## DATA RECORDS

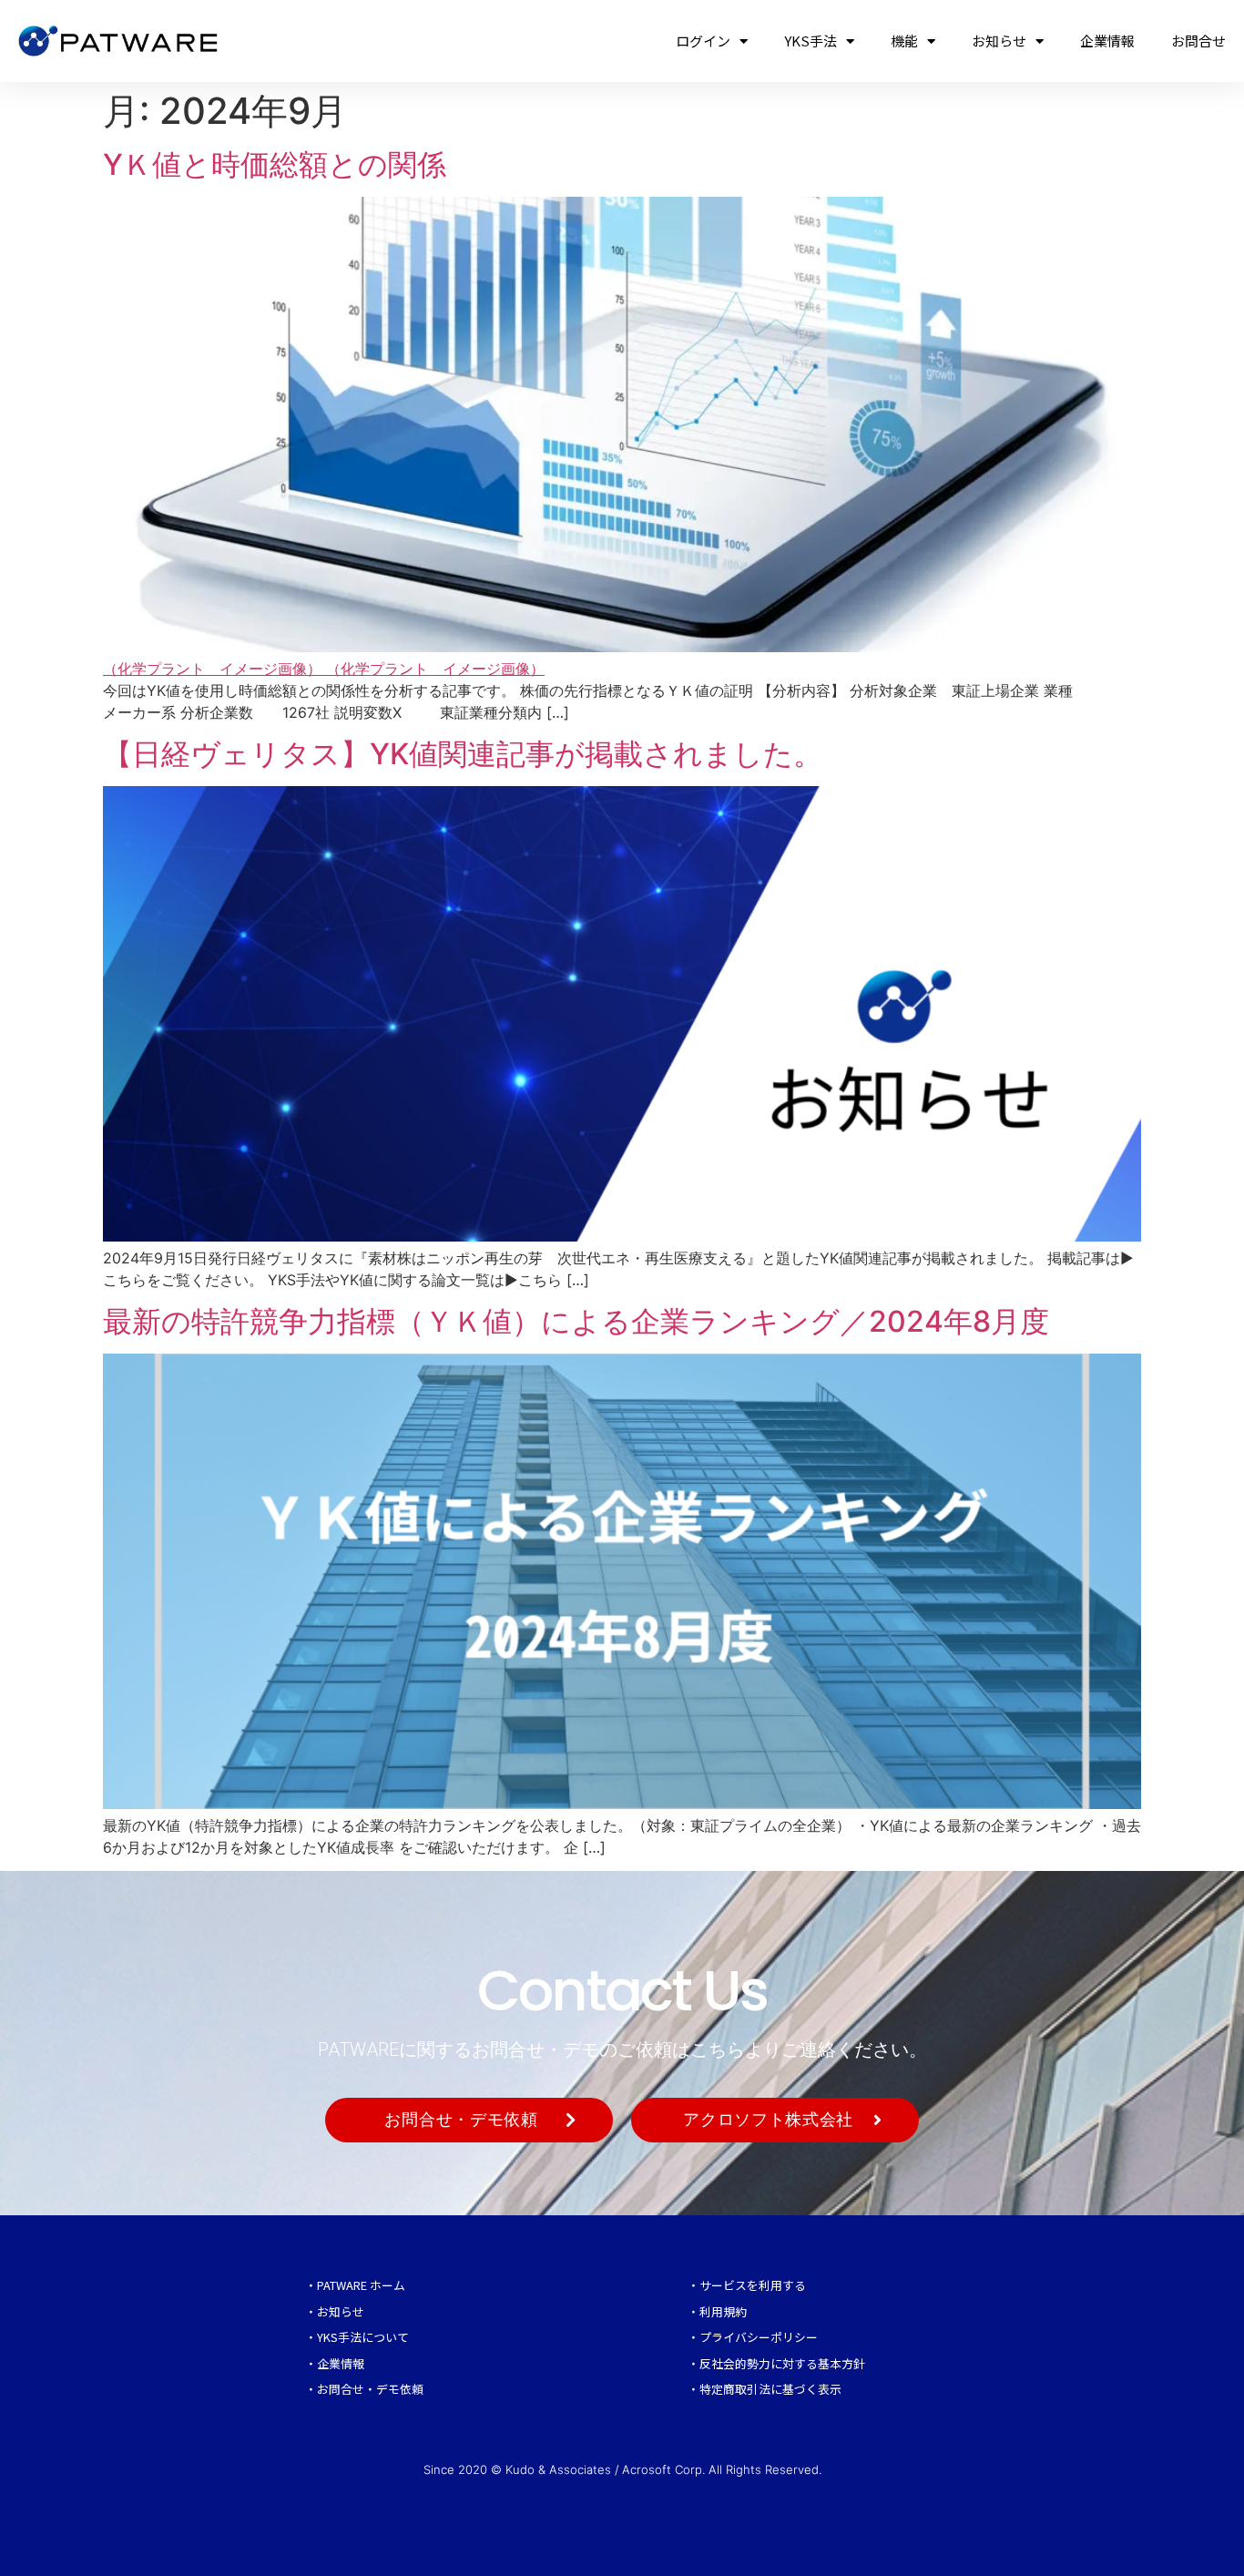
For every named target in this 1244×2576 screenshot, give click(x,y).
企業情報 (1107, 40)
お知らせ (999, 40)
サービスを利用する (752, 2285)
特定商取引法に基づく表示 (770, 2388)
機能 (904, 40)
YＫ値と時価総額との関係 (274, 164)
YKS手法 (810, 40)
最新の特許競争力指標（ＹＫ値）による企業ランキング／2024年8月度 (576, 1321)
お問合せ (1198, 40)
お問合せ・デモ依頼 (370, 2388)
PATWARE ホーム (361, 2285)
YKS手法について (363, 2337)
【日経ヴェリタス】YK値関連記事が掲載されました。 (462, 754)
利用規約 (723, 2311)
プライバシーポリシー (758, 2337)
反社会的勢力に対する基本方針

## TASK BRIEF
Copy exactly the line containing "PATWARE ホーム (361, 2285)" and every line after it, ending with the last line of the records above.

## WRITTEN ANSWER
PATWARE ホーム (361, 2285)
YKS手法について (363, 2337)
【日経ヴェリタス】YK値関連記事が掲載されました。 (462, 754)
利用規約 (723, 2311)
プライバシーポリシー (758, 2337)
反社会的勢力に対する基本方針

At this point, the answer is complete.